1. Vendor the grammar (recommended: use the script)

• Add entries for your language to ops/update-grammar.sh in both REPO_URLS and GRAMMAR_PATHS.
• Preview:

just update-grammar language=<language> dry_run=true

• Perform the update (copies parser.c, headers, and grammar.js into grammar/<language>/ and records vendored metadata):

just update-grammar language=<language>

You can also vendor manually by placing generated C sources under grammar/<language>/src/ (must include parser.c) and grammar/<language>/grammar.js.

2. Build integration

• Extend build.rs to compile grammar/<language>/src/parser.c into a static library (see existing FunC/Tact blocks for reference).

3. Language enumeration

• Update src/types/language.rs:
  • Add a new enum variant
  • Update Display/FromStr and extension detection

4. Parser utilities

• Extend src/mutations/parser.rs to bind the tree-sitter language and route parsing for the new enum variant.

5. Mutation engine

• Create src/mutations/<language>/ with:
  • engine.rs implementing MutationEngine (copying and modifying an existing engine is easiest)
  • kinds.rs list additional language-specific mutations. Will be merged with language-agnostic mutations in src/mutations/common/kinds.rs
  • syntax.rs provide grammar node/field names used by patterns, pulled from strings in grammar/<lang>/src/parser.c
• Wire dispatch in src/mutations/mod.rs to return your engine for the new language

6. Tests and examples

• Add example files under tests/examples/<language>/
• Add parser and mutation tests under tests/language_specific/<language>/

7. Validate

• just check
• muton print mutations --language <language> shows your slugs
• muton print mutants --target tests/examples/<language>/... generates mutants

Configuration and precedence

Configuration sources (highest to lowest priority):

1. CLI flags
2. Environment variables
3. Nearest muton.toml found by walking up from the current working directory
4. Built-in defaults

Notes:

• CLI defaults are treated as built-in defaults (lowest); only flags explicitly provided override.
• Mutation slug whitelist overrides at the highest non-empty source; not merged.
• Ignore targets are merged additively across sources.

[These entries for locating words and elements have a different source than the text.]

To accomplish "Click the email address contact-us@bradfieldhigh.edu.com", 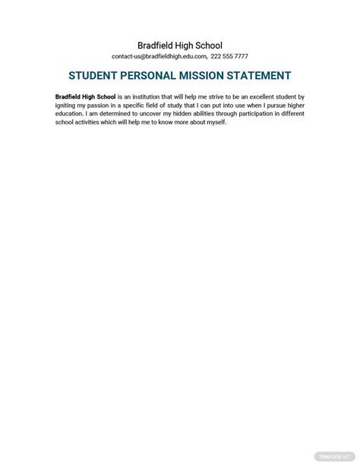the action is coord(159,57).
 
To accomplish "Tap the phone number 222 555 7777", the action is coord(230,57).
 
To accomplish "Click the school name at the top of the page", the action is coord(179,45).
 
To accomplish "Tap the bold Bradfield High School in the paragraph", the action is coord(86,97).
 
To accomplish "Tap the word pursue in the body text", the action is coord(267,105).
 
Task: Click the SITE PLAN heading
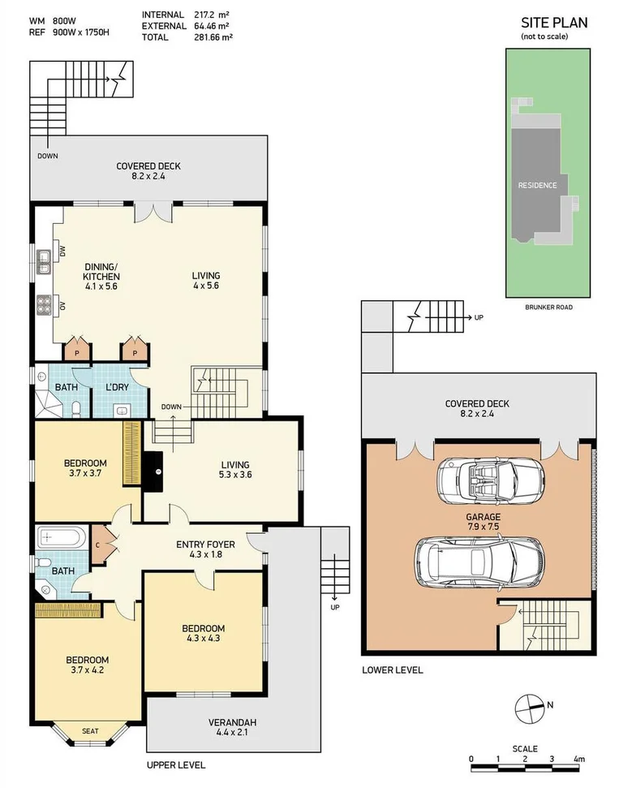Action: pyautogui.click(x=553, y=23)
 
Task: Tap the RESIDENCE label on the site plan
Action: pyautogui.click(x=537, y=185)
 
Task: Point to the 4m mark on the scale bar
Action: pyautogui.click(x=578, y=760)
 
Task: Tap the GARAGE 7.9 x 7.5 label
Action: pyautogui.click(x=483, y=522)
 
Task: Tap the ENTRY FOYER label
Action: pyautogui.click(x=206, y=549)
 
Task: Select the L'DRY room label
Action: pyautogui.click(x=118, y=388)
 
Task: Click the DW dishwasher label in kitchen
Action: pyautogui.click(x=62, y=251)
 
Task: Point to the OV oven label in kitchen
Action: pyautogui.click(x=62, y=306)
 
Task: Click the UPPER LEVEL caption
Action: pyautogui.click(x=175, y=765)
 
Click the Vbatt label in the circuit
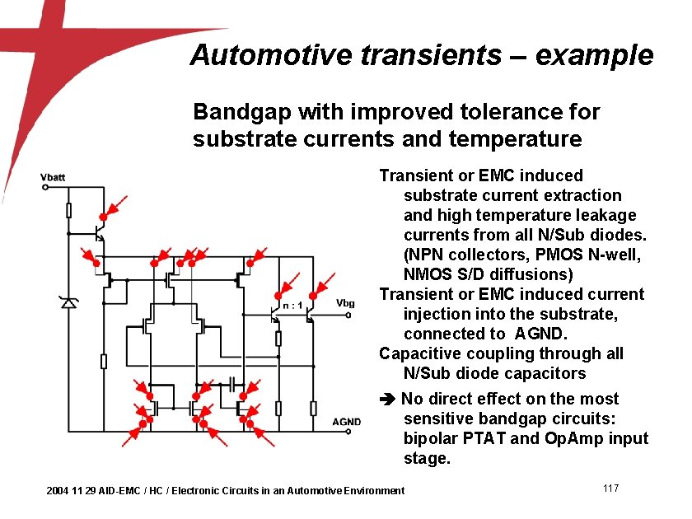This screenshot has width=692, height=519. click(54, 176)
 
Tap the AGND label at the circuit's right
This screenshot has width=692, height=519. click(346, 423)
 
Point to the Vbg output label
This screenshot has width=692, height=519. click(346, 303)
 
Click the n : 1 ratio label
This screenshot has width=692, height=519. click(292, 306)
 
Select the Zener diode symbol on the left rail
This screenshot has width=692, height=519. click(68, 303)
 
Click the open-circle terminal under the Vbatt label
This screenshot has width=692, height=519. click(45, 187)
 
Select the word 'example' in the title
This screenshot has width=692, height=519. click(594, 55)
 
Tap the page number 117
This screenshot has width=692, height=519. click(610, 489)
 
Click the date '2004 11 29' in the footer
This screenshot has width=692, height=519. click(71, 491)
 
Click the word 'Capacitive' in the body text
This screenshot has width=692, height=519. click(419, 353)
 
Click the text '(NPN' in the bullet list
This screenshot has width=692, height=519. click(423, 255)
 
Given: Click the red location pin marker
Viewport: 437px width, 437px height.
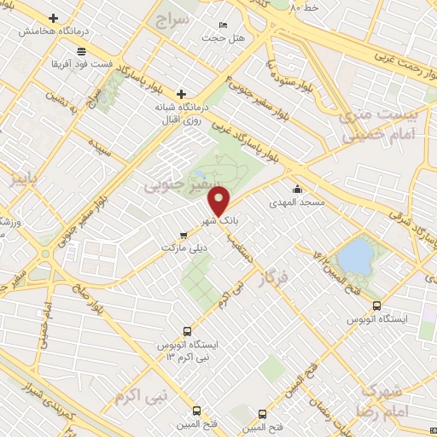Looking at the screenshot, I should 219,201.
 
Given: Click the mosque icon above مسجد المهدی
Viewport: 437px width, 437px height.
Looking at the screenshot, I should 297,189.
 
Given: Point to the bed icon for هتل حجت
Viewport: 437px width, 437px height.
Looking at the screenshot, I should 224,25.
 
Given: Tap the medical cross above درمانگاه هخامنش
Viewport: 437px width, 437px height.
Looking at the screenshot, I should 54,18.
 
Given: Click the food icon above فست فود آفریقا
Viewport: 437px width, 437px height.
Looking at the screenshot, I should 81,51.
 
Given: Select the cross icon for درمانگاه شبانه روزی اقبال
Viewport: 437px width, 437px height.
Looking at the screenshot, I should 181,94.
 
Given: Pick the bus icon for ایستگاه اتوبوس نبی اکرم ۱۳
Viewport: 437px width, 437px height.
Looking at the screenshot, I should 187,331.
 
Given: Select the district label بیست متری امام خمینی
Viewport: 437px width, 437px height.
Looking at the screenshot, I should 379,125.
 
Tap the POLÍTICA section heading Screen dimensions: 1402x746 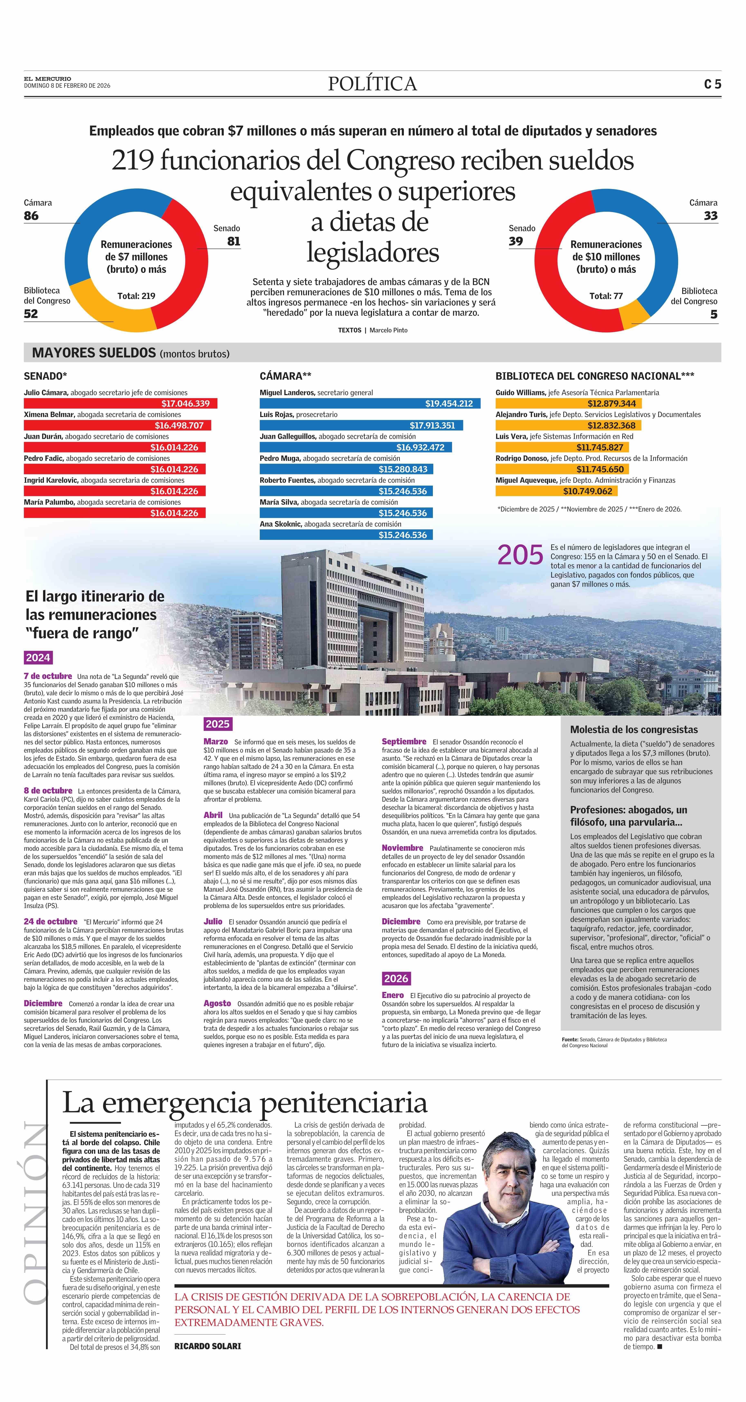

Config file discovery: starting from cwd, search for muton.toml in that directory, then its parent, and so on, stopping at the first match.

Example config:

[log]
level = "info"            # one of: trace, debug, info, warn, error
color = true               # optional boolean; omit for auto

[general]
db = "muton.sqlite"
ignore_targets = ["**/build/**", "**/node_modules/**"]

[mutations]
slugs = ["ER", "CR"]      # global whitelist; overrides other sources if set/non-empty

[test]
cmd = "npx blueprint test"
timeout = 120

Environment variables:

• MUTON_LOG_LEVEL, MUTON_LOG_COLOR ("on"/"off")
• MUTON_DB
• MUTON_IGNORE_TARGETS (CSV)
• MUTON_SLUGS (CSV; highest non-empty wins)
• MUTON_TEST_CMD, MUTON_TEST_TIMEOUT

Examples

This repo includes example contracts you can try:

• FunC: tests/examples/func/hello-world.fc
• Tact: tests/examples/tact/hello-world.tact, tests/examples/tact/complex-contract.tact, tests/examples/tact/type-features.tact

Notes

• Mixed-language projects are supported. When a directory is targeted, only files with supported extensions are considered.
• Default test command is npx blueprint test. Override with --test-cmd or via MUTON_TEST_CMD env var or config file.